Summary: New findings suggest that Parkinson’s disease can progress silently for more than a decade before symptoms appear. The study found that movement circuits in the brain can maintain their function even with a drastic reduction in active dopamine secretion, a phenomenon contrary to popular belief.
Dopamine is considered crucial for movement and its decrease is a hallmark of Parkinson’s disease. These discoveries could pave the way for new therapeutic approaches to relieve the symptoms of this neurodegenerative disease.
Highlights:
- Research suggests that Parkinson’s disease can progress for more than 10 years without showing symptoms.
- The brain’s movement circuits were found to be surprisingly resilient, functioning normally even with an almost complete loss of active dopamine secretion.
- These findings could lead to new methods of treating the symptoms of Parkinson’s disease by understanding the mechanisms involved in the secretion of dopamine in the brain.
Source: Montreal university
Have you or someone close to you just been diagnosed with Parkinson’s disease? Well, chances are the disease has been progressing quietly but insidiously for more than 10 years, according to new research.
Produced at the University of Montreal and published in the journal Nature Communicationresearch sheds new light on the surprising resilience of the brain during the asymptomatic period of Parkinson’s disease.
In their study, a team led by UdeM neuroscientist Louis-Éric Trudeau demonstrated that the movement circuits in the brains of mice are insensitive to an almost total loss of active secretion of this chemical messenger.
This observation is surprising because dopamine is a chemical messenger recognized for its importance in movement. And in Parkinson’s disease, dopamine levels in the brain drop inexorably.
“This observation went against our original hypothesis, but that’s often how it is in science, and it forced us to reevaluate our certainties about what dopamine actually does in the brain,” said Trudeau, professor in the Department of Pharmacology and Pharmacology at UdeM. Physiology and Department of Neurosciences.
Using genetic manipulation, Trudeau and his researchers eliminated the ability of dopamine-producing neurons to release this chemical messenger in response to the normal electrical activity of these cells.

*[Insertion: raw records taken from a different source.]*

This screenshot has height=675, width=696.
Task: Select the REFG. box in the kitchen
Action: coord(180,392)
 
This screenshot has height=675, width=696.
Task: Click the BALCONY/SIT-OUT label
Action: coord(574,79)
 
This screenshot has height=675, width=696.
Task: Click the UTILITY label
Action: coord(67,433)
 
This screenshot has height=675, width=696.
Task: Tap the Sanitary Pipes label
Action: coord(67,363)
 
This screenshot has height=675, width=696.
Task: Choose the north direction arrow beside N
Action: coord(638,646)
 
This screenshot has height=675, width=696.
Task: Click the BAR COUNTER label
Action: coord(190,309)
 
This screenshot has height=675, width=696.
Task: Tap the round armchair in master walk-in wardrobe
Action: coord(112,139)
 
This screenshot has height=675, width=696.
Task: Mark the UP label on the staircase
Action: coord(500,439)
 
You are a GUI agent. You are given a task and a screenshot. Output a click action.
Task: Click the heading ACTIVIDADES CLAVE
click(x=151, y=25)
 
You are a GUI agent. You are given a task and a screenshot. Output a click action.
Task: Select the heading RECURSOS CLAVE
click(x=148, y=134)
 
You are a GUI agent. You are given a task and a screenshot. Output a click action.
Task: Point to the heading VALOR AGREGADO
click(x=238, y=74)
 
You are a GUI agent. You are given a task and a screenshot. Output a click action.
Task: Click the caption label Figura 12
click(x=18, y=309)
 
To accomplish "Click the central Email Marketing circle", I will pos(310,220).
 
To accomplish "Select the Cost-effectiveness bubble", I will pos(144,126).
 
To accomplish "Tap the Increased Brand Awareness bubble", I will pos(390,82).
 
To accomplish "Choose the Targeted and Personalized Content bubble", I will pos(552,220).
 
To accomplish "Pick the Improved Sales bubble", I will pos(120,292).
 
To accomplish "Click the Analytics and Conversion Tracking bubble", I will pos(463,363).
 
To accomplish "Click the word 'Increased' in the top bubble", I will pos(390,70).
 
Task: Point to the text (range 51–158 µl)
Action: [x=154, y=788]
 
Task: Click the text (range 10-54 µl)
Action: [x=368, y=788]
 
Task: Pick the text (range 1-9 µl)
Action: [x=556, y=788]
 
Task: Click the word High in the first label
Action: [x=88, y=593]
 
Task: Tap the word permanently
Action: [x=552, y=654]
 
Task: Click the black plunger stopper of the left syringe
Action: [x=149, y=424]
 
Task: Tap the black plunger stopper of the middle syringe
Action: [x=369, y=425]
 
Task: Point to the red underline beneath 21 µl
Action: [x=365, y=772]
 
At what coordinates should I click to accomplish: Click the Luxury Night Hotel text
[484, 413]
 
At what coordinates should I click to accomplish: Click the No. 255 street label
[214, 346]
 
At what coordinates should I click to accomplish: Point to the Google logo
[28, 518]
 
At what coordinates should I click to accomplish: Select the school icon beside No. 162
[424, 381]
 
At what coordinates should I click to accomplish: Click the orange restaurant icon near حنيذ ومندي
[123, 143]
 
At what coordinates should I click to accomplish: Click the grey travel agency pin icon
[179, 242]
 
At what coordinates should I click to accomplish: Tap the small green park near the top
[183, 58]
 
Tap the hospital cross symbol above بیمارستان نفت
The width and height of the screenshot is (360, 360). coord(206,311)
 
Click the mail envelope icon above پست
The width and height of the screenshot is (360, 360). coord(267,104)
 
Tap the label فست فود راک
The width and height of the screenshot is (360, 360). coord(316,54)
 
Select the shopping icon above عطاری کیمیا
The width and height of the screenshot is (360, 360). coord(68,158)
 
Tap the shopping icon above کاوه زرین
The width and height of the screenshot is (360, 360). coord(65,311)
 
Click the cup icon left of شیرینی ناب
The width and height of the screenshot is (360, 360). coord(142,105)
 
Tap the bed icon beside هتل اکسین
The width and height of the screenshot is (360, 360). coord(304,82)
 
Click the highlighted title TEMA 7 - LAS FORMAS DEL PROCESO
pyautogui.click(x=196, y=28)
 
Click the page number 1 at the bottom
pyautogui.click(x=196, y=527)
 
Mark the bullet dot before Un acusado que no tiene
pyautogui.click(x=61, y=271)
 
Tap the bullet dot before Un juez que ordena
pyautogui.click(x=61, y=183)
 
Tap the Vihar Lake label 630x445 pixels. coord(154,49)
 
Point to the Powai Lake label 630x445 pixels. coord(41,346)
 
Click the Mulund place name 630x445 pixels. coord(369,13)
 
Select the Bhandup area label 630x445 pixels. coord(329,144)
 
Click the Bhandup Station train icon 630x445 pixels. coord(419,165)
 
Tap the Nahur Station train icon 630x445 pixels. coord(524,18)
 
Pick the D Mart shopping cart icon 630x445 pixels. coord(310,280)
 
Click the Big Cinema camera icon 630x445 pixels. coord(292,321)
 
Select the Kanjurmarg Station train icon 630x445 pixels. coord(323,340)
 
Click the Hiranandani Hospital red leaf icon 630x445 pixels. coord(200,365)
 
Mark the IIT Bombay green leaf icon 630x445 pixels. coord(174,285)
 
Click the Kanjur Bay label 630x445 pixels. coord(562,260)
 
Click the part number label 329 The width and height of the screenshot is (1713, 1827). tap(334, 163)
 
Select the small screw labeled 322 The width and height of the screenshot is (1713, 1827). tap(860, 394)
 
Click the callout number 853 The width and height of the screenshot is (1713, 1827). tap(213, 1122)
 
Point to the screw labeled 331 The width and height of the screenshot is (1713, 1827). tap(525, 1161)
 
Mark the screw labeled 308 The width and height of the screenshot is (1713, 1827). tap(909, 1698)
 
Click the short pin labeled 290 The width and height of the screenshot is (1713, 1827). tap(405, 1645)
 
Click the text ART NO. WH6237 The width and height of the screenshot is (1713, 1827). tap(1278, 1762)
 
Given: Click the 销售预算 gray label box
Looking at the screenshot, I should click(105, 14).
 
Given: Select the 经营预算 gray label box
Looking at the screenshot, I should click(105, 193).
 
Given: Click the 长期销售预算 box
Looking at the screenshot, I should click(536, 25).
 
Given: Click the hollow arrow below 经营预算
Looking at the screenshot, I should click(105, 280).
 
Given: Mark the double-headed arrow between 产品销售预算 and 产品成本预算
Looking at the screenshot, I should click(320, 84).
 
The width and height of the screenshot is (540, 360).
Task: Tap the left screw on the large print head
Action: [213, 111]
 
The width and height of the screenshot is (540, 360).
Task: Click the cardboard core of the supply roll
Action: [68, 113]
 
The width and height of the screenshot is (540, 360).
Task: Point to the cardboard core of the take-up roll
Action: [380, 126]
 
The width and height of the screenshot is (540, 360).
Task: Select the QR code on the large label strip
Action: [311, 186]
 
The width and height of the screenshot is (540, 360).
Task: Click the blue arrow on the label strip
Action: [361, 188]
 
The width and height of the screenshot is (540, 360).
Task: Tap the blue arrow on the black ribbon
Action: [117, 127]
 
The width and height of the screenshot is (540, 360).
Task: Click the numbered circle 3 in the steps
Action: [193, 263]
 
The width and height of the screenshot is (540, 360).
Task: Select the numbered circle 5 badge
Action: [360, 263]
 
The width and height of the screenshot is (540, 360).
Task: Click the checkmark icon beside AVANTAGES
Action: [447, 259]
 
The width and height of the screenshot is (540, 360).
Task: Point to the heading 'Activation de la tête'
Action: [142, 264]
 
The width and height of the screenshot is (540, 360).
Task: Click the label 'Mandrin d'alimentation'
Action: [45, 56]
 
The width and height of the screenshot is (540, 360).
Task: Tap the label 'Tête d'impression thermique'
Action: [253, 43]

As a doctoral student in Trudeau’s lab, Benoît Delignat-Lavaud expected to see a loss of motor function in these mice similar to what is seen in people with Parkinson’s disease.
But surprised! The mice showed completely normal ability to move.
Measure dopamine levels
At the same time, measurements of overall levels of dopamine in the brain, carried out by the team of UdeM traumatologist Louis de Beaumont at the Research Center of the Hôpital du Sacré-Coeur de Montréal, revealed that the extracellular levels of dopamine in the brains of these mice were normal.
These results suggest that the activity of movement circuits in the brain requires only low basal levels of dopamine.
It is therefore likely that in the early stages of Parkinson’s disease, basal levels of dopamine in the brain remain sufficiently high for many years, despite the progressive loss of dopamine-producing neurons. It is only when a minimum threshold is exceeded that motor disturbances appear.
By identifying the mechanisms involved in the secretion of dopamine in the brain, this breakthrough in Parkinson’s disease research could help identify new approaches to reducing the symptoms of this incurable neurodegenerative disease, say the scientists.
About this Parkinson’s disease research news
Author: Jeff Heinrich
Source: Montreal university
Contact: Jeff Heinrich – University of Montreal
Picture: Image is credited to Neuroscience News
Original research: Free access.
“Synaptotagmin-1-dependent phasic axonal dopamine release is essential for basic motor behaviors in miceby Louis-Éric Trudeau et al. Nature Communication
Abstract
Synaptotagmin-1-dependent phasic axonal dopamine release is essential for basic motor behaviors in mice
In Parkinson’s disease (PD), motor dysfunctions become apparent only after a significant loss of DA innervation. This resilience has been hypothesized to be due to the ability of many motor behaviors to be maintained by diffuse basal DA tone; but experimental evidence for this is limited.
Here, we show that conditional deletion of the calcium sensor synaptotagmin-1 (Syt1) in DA neurons (Syt1 cKOAD mouse) abrogates the most activity-dependent axonal DA release in the striatum and midbrain, leaving somatodendritic DA (STD) release intact.
Surprisingly, Syt1 cKOAD the mice showed intact performance in several unconditioned DA-dependent motor tasks and even in a task assessing conditioned motivation for food.
Considering that basal levels of extracellular DA in the striatum were unchanged, our results suggest that activity-dependent DA release is indispensable for such tasks and that they may be supported by basal tone of extracellular DA.
Taken together, our results reveal the striking resilience of DA-dependent motor functions in the context of near-abolition of phasic DA release, shedding new light on why a significant loss of DA innervation DA is needed to reveal motor dysfunctions in PD.